To the retail trader the forex market, FX market, or foreign exchange market is what they will be trading on which has a slight distinction from the interbank market. Generally, a retail trader will be trading on a retail FX broker platform that has access to trade clearing with an interbank trading partner. The FX broker acts as a middleman for the retail trader to the interbank market in this sense.
Trading in the Interbank Market
When trading the FX market it’s essential to understand that the market is not in any specific physical location. This is different from an exchange like the London Stock Exchange or the New York Stock Exchange for example. The foreign exchange market is known as an Over the Counter market which is commonly referred to as an OTC market.
The rooting of the FX market is also referred to as the Interbank Market. The entire FX market is run electronically within a network of banks and financial institutions continuously over a 24-hour period. What this means is that large institutional traders don’t have to be at any central location to place a trade. They can trade at virtually any time of the day or night and from any location in the world. This freedom of access to the FX market allows traders to trade from anywhere in the world at any time with a laptop computer and a stable internet connection. Of course, large institutional traders would likely be at an office desk in a city skyscraper somewhere rather than on a beach with a laptop.
In this interbank market, the most actively traded currency is the US dollar, the Euro comes in second, and the Japanese Yen comes in third. These are typically the largest volume currencies because of the many cross-border transactions between multi-country trading partners.

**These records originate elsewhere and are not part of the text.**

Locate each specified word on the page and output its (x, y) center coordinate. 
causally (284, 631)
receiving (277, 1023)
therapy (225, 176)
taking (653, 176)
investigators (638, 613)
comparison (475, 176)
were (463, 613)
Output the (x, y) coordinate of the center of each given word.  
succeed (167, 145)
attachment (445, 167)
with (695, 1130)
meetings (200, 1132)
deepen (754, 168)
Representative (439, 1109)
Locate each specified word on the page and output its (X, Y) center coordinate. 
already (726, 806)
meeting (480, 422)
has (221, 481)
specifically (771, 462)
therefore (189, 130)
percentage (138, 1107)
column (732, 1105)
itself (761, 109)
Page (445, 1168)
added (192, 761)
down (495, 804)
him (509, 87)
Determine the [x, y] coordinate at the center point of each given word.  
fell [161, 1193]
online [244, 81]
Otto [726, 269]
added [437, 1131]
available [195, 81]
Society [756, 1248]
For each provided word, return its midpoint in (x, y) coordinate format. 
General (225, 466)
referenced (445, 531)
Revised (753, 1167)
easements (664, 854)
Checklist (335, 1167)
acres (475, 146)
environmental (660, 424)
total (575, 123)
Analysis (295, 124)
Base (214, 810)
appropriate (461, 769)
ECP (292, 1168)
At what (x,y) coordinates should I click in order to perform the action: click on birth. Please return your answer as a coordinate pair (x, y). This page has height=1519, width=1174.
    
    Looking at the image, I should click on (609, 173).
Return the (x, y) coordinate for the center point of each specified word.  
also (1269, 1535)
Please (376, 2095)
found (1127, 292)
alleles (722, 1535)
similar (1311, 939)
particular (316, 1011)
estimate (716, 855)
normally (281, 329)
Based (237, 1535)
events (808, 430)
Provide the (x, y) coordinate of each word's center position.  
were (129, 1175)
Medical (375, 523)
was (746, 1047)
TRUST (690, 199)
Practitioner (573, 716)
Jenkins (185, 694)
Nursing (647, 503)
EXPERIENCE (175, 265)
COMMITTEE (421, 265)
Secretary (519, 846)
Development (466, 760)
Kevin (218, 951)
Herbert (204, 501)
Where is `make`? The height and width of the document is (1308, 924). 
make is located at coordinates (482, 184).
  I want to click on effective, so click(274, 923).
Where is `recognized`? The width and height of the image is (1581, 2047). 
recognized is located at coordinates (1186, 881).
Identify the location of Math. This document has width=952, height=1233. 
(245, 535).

Participants in the Interbank Market
The largest bank traders in the interbank market are Citicorp, JP Morgan, Deutsche Bank, and HSBC. Other participants include trading firms, sovereign nations and hedge funds.
In order to be considered an interbank market maker, a bank must be able and willing to market make and take prices to and from other participants. Interbank deals typically range from $1 million to $100 million but can also exceed $1 billion in a single deal.